Siedzieliśmy delektując się ciszą gdy nagle poczułam obrzydliwy zapach.
-Ty świnio, jeszcze tego brakowało- zatkałam palcami nos wstrzymując oddech.
-ALE TO NIE JA- podniósł ręce. Spojrzałam na Lolę, która wypluła dzióbek od butelki, a jej mina zaczęła. NIE TYLKO NIE TO. Znowu wybuchła rykiem. Wszystko wskazywało na to że się no po prostu...
-Zesrała się- powiedział szukając pieluch. Zdjęłam jej body i rozpięłam pieluchę.
-Nie dam rady- powiedziałam, robiąc odruch wymiotny. -Ni chuja- odeszłam zostawiając robotę dla chłopaka.
Poszłam do pomieszczenia gdzie są wszystkie rzeczy do sprzątania i wzięłam rękawiczki. Rzuciłam nimi w chłopaka, a ten posłał mi wkurzone spojrzenie.

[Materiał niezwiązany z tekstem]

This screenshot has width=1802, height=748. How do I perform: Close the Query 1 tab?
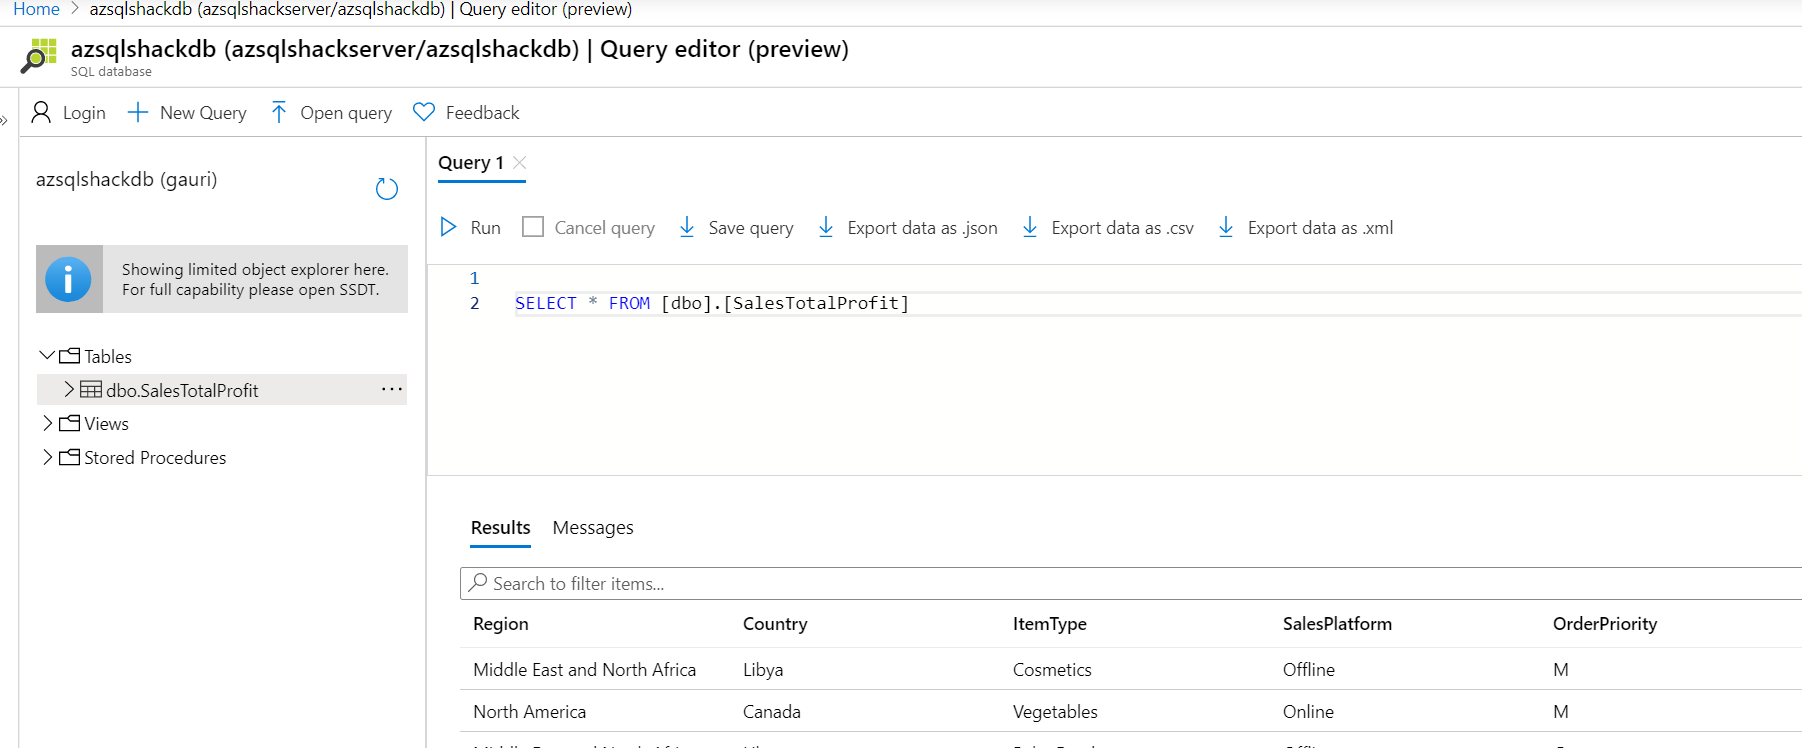[519, 163]
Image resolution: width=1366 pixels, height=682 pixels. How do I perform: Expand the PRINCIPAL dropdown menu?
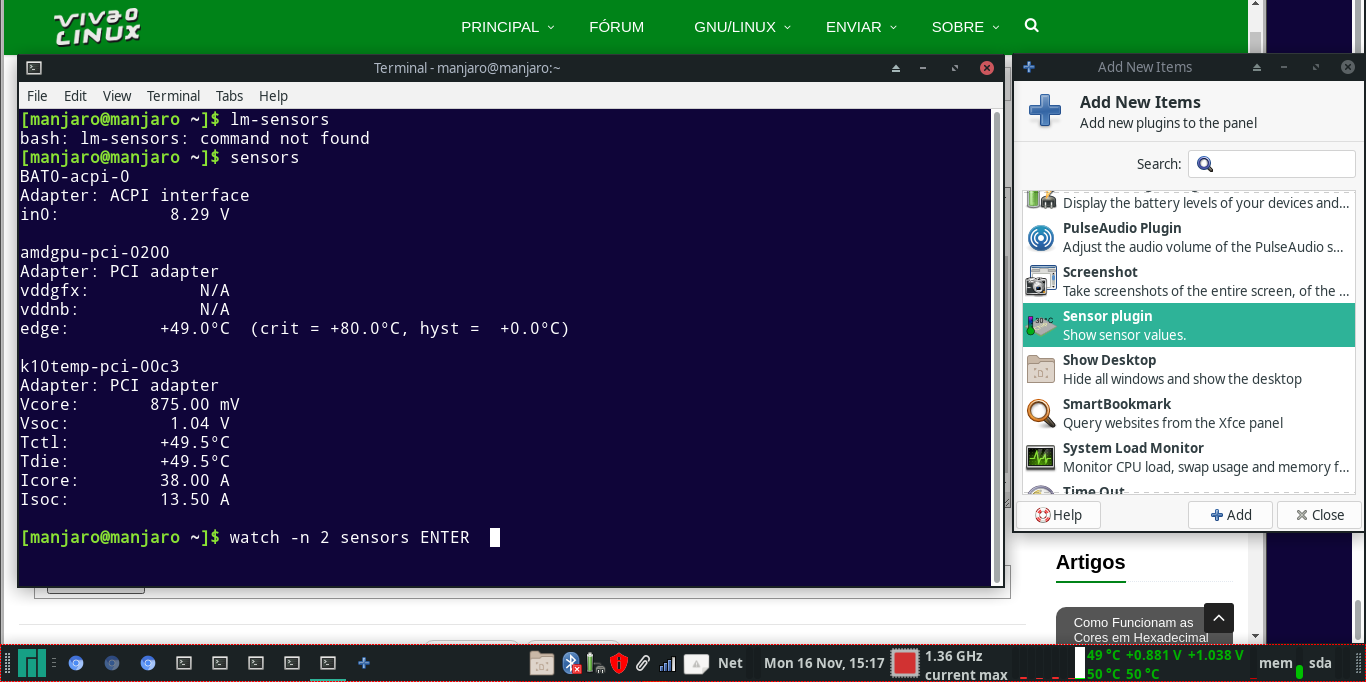tap(507, 27)
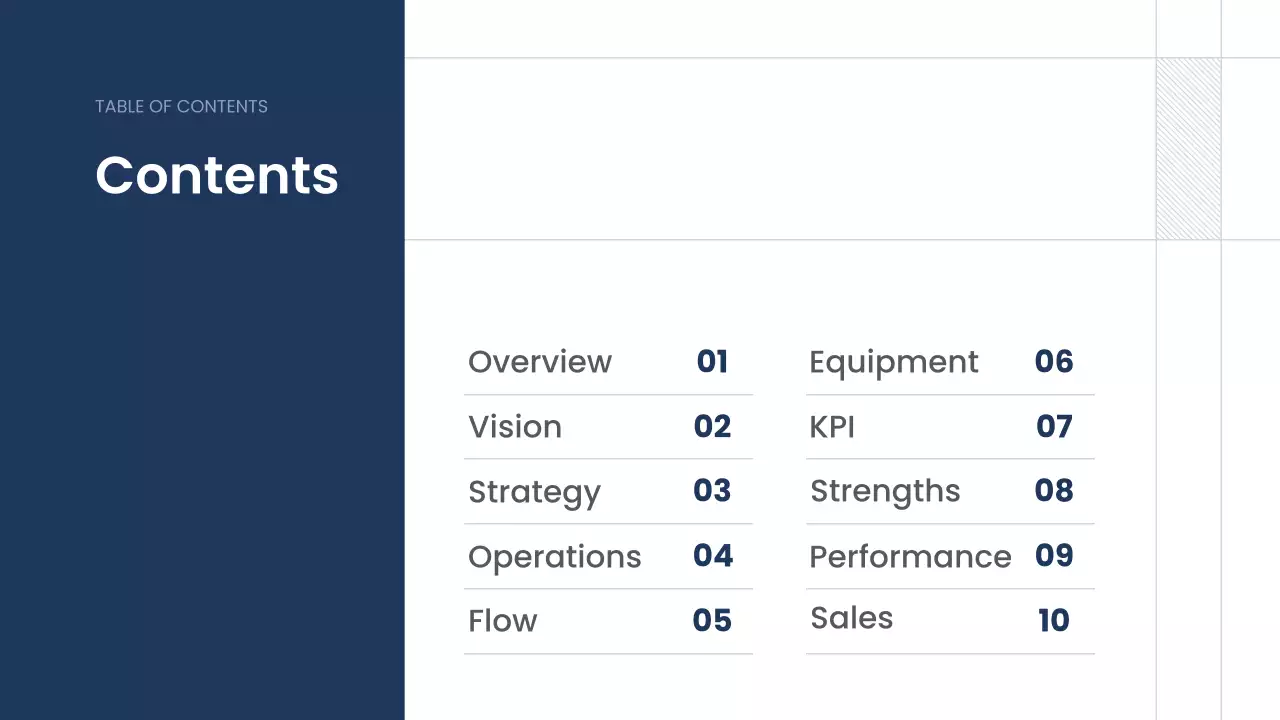The image size is (1280, 720).
Task: Click section number 01
Action: (712, 362)

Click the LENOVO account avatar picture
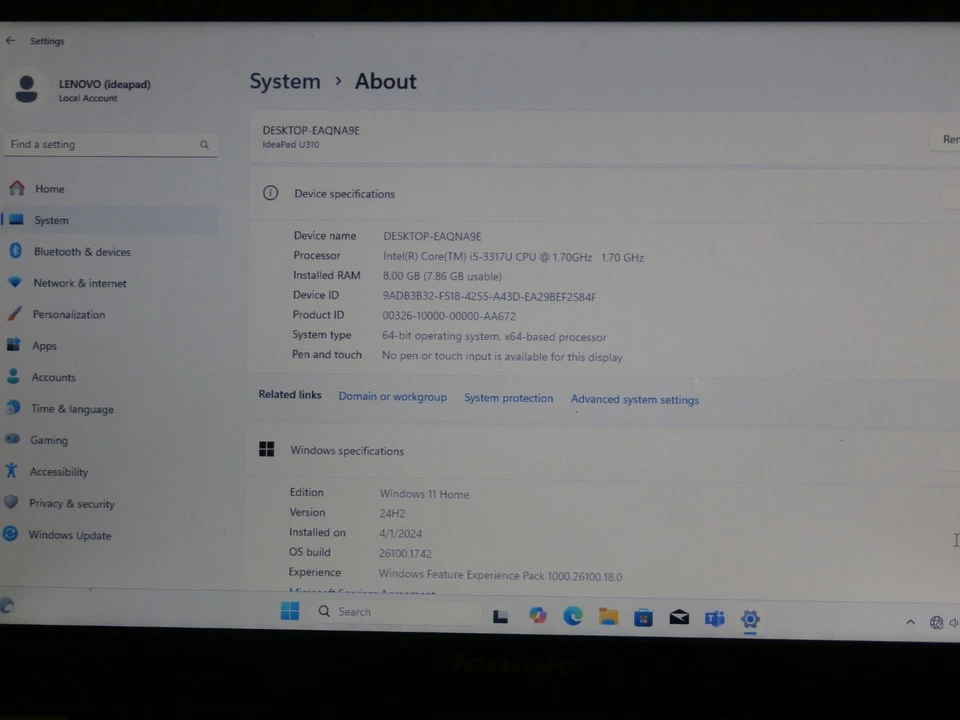[x=26, y=89]
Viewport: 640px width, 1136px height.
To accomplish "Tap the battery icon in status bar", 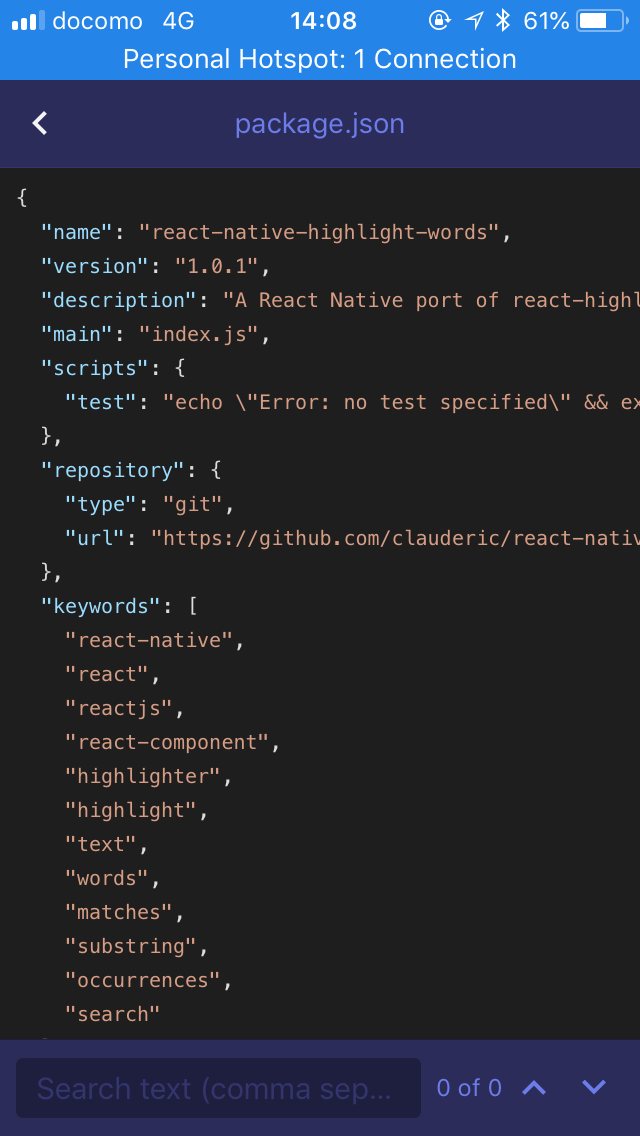I will point(600,20).
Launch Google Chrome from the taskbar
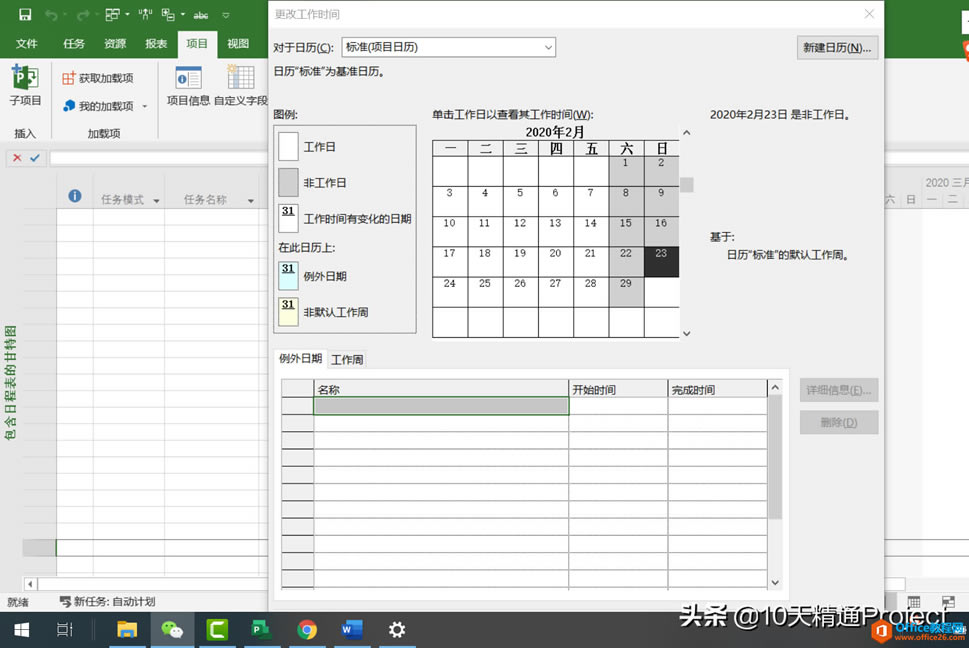 (x=307, y=629)
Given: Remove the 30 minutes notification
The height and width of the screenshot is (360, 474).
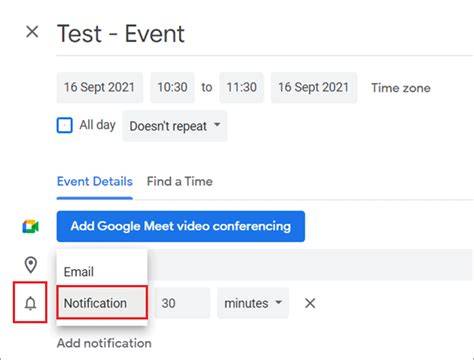Looking at the screenshot, I should coord(310,303).
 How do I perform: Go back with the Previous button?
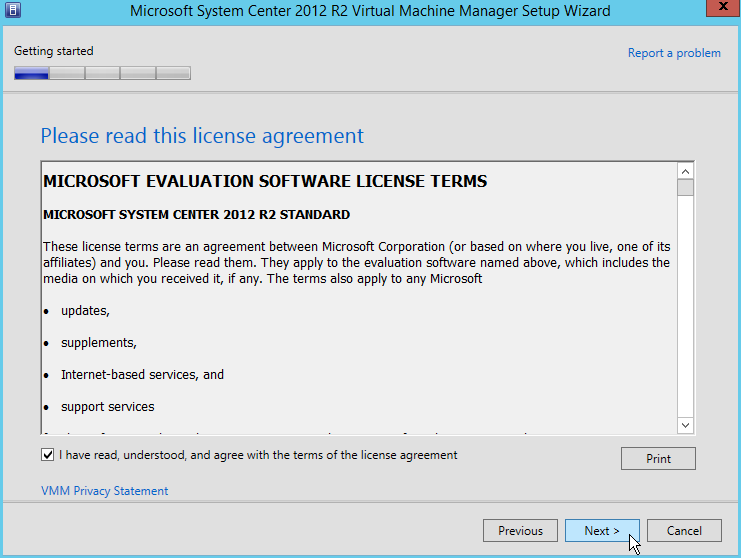pos(520,531)

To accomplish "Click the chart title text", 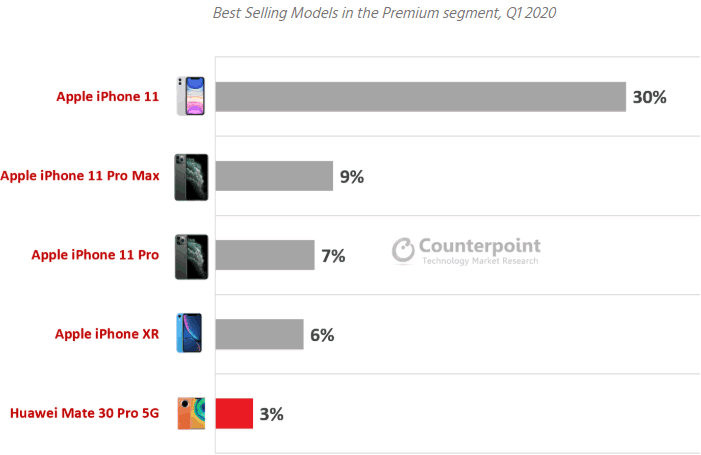I will click(x=384, y=13).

-Musisz mokrą chusteczką jej tak wyczyścić pomiędzy- powiedziałam patrząc na chłopaka
-Chodź tu i mi pomóż- przewróciłam oczami i podeszłam do chłopaka. Złapałam dziewczynkę za nóżki i podniosłam podstawiając czystą pieluchę pod.
-Zrzygam się- Hiszpan odwrócił głowę
-Dajesz szybko- wzięłam chusteczkę z opakowania i szybko przetarłam bobasa.
-Musze chyba łapy w domestosie umyć- powiedział chłopak zdejmując rękawiczki.
-To moje powstanie listopadowe w porównaniu do tego to nic- machnął ręką wychodząc z kuchni.
-Czekam tylko na to aż ona pójdzie spać- wzięłam Lole na ręce i poszliśmy całą trójką do salonu

CZYTASZ
He's the one || Pablo Gavi
FanfictionOsiemnastoletnia Ava, która jako dziecko została zaadoptowana przez Xaviera Hernándeza, trenera słynnego klubu piłkarskiego Barcelona. Gdy dziewczyna kończy szkołę w Stanach postanawia wrócić do jej rodzinnego kraju, a jeszcze tego samego dnia jedzi...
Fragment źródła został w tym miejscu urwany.